Rachel and I discussed a question that I asked a few weeks ago: When it comes to the economic recovery package, how much should taxpayers have to pay for political aesthetics? As I noted back then, the Obama administration concedes to reporters that it could pass an economic recovery package right now, without making any policy concessions to Republicans, such as substituting more tax cuts for more infrastructure spending. And yet, Obama and Democrats are doing just that - making concessions to Republicans in hopes that a majority of Republicans will support the final bill. And so again, how many billions of dollars in inefficient tax cuts must taxpayers be forced to finance in order to help Obama attract extra Republican votes that he doesn't actually need?

What's so bad about this question even being on the table is that since I wrote my original post, Republicans themselves have publicly acknowledged that Democrats do not have to make any concessions to them in order to pass the bill.  

David Sirota :: Economic Stimulus Bill: Sound Policy Vs. D.C. "Bipartisanship"
As the Boston Globe reports:

With diminished minorities in both chambers, Republicans are unlikely to find the votes to block the bill. In the House, there are enough Democrats to pass it without any additional support.
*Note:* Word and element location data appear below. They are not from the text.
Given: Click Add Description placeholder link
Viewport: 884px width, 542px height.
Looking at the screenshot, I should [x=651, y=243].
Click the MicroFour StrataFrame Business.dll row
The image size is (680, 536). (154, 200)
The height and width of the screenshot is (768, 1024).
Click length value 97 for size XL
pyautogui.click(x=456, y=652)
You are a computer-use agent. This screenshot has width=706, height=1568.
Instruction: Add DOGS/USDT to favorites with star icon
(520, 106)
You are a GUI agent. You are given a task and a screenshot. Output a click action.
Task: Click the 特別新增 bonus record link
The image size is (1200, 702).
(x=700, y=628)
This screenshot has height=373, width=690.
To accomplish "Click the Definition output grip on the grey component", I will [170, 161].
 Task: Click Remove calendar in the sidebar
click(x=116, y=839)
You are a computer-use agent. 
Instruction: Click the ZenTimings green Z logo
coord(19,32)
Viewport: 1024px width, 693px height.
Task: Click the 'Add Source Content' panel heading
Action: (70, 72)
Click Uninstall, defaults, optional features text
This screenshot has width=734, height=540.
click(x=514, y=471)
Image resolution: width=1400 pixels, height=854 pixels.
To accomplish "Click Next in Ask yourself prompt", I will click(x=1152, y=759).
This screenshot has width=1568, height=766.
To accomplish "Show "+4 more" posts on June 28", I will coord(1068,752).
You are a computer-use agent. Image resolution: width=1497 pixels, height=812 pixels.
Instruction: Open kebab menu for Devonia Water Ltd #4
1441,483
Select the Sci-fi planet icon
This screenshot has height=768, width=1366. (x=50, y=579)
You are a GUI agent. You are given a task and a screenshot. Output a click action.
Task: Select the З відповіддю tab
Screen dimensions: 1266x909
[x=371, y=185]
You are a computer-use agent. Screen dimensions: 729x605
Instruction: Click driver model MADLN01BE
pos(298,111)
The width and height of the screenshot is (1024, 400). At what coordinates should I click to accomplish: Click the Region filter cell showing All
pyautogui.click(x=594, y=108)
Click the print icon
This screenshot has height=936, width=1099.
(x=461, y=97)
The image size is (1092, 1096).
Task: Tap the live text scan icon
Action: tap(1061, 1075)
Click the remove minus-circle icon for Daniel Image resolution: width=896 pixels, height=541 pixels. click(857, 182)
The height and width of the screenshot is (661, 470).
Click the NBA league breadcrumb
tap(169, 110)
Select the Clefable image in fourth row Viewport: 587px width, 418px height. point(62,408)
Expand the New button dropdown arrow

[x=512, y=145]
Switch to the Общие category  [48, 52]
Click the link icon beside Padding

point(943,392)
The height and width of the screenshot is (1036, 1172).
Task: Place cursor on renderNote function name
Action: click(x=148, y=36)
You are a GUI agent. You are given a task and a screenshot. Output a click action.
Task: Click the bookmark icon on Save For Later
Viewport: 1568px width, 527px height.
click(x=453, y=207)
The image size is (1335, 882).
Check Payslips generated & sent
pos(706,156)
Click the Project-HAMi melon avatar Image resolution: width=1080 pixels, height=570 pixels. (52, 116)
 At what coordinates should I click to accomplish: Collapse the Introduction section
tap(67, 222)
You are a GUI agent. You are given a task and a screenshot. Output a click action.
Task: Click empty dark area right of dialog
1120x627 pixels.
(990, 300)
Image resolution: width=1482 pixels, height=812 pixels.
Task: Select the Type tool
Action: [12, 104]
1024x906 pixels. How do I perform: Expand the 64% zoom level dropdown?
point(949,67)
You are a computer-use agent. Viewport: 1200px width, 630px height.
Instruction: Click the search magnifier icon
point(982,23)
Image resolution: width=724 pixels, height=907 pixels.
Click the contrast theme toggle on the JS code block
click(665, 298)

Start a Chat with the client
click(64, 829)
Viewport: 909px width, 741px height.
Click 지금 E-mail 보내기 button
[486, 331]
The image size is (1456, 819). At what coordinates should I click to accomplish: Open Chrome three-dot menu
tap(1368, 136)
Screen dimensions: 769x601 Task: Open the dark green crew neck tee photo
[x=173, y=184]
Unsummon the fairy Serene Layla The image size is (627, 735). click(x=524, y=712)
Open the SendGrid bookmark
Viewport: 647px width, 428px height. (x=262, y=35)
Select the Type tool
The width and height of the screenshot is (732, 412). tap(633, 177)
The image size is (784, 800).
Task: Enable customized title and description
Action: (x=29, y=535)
In the Senate, Republicans could derail the bill, but only if united; two Republicans crossing over to support Obama would allow Democratic leaders to thwart a filibuster.

"Most of the Republican caucus has acquiesced to the political reality that the stimulus is going to happen," said strategist Phil Musser, who has advised Republicans in both the House and Senate. "The question is how much political support it's going to happen with."

"There's widespread consensus here," the Senate minority leader, Mitch McConnell, said Friday at the National Press Club. "Everybody believes that government action is necessary, and this is coming out of the mouth of somebody who doesn't normally advocate government action as the first resort."

So, let's review all the verifiable facts:

FACT: Economists on both the right and left agree that spending on infrastructure is a better guaranteed way to create jobs and stimulate GDP growth than enacting new tax cuts.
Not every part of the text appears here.